The BBC has issued an apology this afternoon after describing an IRA terrorist as a veteran whilst reporting on his funeral.
Republicans gathered in Londonderry on Monday to remember IRA gunman Eamon “Peggy” McCourt, with the BBC choosing to describe the man as a “veteran”, an accolade usually reserved for those who honourably serve their country.
Ex-defence minister Lord Lancaster told The Sun’s political editor Harry Cole that the BBC’s choice of words was “bizarre and deeply insulting” by giving “equivalence” to troops.
Equally, Tobias Ellwood told the newspaper: “It’s an accolade to be called a veteran. A tribute to serving your country. It should never be used to champion terrorism.”

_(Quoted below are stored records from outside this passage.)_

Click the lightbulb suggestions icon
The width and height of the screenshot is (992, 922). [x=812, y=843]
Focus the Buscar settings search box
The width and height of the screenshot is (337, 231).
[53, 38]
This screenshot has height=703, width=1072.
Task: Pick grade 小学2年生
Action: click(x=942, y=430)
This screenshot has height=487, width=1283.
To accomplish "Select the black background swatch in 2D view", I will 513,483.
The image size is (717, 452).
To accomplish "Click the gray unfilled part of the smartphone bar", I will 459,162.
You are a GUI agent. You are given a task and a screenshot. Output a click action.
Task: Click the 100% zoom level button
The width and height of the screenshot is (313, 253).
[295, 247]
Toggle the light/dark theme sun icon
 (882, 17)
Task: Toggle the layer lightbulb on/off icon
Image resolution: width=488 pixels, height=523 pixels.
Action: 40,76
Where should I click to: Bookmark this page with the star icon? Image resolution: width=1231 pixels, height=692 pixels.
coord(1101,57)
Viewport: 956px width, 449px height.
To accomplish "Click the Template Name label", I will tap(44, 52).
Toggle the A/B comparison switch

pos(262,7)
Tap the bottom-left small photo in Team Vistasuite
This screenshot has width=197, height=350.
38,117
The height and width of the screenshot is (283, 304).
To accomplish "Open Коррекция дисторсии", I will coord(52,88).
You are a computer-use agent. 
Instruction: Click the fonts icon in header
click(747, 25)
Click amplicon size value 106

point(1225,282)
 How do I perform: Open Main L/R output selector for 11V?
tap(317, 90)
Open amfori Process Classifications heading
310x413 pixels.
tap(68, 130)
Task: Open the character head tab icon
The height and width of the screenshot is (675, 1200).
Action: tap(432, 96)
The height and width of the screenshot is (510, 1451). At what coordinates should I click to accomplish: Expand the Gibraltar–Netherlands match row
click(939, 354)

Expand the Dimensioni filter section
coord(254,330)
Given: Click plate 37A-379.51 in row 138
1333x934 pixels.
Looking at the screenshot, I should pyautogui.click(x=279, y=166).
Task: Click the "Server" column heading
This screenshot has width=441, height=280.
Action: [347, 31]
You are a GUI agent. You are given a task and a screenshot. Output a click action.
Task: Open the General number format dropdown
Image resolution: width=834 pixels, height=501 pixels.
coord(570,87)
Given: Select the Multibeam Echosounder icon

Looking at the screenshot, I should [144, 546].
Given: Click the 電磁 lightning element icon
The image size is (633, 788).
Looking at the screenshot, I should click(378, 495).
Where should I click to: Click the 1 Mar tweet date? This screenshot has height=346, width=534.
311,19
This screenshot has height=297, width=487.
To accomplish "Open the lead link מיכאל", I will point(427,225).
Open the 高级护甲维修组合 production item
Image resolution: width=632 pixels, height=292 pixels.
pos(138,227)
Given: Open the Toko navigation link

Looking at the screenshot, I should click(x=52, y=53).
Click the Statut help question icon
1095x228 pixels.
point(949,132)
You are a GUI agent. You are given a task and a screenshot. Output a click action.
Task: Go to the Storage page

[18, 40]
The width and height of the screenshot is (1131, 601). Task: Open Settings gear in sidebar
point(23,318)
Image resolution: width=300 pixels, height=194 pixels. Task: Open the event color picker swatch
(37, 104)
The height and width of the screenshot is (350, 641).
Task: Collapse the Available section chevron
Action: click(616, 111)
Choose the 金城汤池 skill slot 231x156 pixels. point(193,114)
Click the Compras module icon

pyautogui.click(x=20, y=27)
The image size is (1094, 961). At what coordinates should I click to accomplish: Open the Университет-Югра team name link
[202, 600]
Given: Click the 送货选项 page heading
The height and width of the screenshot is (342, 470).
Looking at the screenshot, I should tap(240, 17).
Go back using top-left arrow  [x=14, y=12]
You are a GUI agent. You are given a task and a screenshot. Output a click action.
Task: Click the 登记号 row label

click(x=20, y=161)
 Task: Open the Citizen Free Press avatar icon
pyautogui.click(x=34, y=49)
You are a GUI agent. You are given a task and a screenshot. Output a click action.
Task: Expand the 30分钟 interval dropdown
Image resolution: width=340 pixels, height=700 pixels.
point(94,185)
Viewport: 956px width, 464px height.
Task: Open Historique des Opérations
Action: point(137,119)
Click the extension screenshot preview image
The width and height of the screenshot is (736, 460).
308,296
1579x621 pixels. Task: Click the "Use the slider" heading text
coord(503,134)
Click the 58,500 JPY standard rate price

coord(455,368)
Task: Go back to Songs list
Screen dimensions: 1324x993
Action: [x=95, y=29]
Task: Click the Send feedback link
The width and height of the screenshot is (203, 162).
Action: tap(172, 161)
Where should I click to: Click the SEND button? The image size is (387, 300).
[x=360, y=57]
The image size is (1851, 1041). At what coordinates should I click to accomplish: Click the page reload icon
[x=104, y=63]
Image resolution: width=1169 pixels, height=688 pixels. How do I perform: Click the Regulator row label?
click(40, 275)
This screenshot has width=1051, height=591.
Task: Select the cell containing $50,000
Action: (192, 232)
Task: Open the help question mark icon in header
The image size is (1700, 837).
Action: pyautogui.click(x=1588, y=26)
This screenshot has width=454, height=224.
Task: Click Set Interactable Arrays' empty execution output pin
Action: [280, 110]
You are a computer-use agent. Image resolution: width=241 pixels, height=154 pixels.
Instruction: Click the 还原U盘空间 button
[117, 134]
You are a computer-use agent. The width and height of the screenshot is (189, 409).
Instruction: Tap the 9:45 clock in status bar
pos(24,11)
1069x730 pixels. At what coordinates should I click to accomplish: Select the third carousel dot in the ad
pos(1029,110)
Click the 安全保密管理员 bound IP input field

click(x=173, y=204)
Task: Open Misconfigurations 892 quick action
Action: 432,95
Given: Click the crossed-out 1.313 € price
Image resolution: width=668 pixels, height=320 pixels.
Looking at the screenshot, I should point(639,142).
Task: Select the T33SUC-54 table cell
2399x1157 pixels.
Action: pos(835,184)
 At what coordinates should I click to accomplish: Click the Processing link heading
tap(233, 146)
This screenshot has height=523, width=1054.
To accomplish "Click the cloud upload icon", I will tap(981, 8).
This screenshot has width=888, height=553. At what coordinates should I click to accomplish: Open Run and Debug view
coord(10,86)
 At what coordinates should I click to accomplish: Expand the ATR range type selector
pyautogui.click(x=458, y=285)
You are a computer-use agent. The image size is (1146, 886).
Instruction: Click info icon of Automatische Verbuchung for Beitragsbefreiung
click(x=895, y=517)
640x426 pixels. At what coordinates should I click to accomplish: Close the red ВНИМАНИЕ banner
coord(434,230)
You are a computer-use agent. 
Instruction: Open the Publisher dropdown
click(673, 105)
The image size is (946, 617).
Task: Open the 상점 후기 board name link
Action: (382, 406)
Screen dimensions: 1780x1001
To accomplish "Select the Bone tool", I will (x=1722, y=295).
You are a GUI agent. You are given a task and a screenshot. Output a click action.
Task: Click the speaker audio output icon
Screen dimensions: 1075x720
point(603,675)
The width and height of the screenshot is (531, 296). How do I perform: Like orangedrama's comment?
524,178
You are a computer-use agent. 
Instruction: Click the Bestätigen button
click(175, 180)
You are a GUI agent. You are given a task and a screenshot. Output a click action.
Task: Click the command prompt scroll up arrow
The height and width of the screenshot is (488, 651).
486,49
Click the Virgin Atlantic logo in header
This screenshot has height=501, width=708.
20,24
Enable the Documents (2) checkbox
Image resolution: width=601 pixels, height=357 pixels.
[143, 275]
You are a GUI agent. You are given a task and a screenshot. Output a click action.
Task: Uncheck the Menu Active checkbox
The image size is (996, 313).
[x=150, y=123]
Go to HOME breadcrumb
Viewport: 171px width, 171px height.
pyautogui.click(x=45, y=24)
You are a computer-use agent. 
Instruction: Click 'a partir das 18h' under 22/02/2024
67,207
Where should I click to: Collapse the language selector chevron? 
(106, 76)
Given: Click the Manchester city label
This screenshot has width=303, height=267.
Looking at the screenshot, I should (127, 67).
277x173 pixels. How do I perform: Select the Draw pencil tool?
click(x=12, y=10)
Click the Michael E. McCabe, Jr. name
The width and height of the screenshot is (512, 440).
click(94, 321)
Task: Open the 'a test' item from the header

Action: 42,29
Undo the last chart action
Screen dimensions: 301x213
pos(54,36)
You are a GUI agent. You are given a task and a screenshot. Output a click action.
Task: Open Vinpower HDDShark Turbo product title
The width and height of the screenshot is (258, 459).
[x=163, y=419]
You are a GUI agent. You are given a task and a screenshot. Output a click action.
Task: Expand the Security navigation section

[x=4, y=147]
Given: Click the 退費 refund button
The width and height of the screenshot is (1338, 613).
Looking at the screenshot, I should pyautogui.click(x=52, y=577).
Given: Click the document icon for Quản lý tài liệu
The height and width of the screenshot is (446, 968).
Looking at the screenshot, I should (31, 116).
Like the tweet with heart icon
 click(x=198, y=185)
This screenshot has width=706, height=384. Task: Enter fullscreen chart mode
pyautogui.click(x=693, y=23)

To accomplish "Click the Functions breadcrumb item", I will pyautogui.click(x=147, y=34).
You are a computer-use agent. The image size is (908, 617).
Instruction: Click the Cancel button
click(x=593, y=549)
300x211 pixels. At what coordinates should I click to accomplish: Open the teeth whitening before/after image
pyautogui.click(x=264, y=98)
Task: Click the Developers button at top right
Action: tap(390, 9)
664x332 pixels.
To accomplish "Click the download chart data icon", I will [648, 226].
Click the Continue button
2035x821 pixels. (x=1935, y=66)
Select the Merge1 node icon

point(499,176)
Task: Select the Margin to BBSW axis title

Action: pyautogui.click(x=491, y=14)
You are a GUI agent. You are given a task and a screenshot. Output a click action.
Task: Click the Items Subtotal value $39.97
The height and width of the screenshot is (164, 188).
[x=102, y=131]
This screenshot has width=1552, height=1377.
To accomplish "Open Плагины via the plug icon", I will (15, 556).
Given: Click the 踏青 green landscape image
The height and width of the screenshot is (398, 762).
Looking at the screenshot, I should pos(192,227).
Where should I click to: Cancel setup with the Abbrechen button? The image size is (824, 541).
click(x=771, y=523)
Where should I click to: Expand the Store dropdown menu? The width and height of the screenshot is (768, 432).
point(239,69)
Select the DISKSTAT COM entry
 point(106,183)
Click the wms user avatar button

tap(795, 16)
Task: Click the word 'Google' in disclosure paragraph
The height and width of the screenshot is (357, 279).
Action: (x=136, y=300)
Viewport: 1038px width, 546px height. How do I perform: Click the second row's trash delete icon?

Secretary of State for Northern Ireland, Brandon Lewis tweeted: “Our veterans are the best of us. Suggesting any equivalence between our armed forces and terrorists is an insult to all those who have served their country, including in Northern Ireland.”
In a statement issued on Wednesday, the BBC ssaid: “We used the term ‘IRA veteran’ to describe Eamon McCourt’s long involvement in Irish republicanism.
“We accept that this shorthand formulation could be misinterpreted and it has now been amended for clarity.
“Mr McCourt is now described as an ‘IRA man’ in our online news report. Related social media posts have also been updated.”
They added: “We understand the sensitivities around Troubles’ issues and legacies, including in relation to terminology. Much of this can be contested.
“No offence was intended and we regret any misunderstanding or upset that may have been caused.”
Baroness Hoey said of the apology: “They only removed it because of protests. Am sorry to say BBC News constantly plays down IRA terrorism.”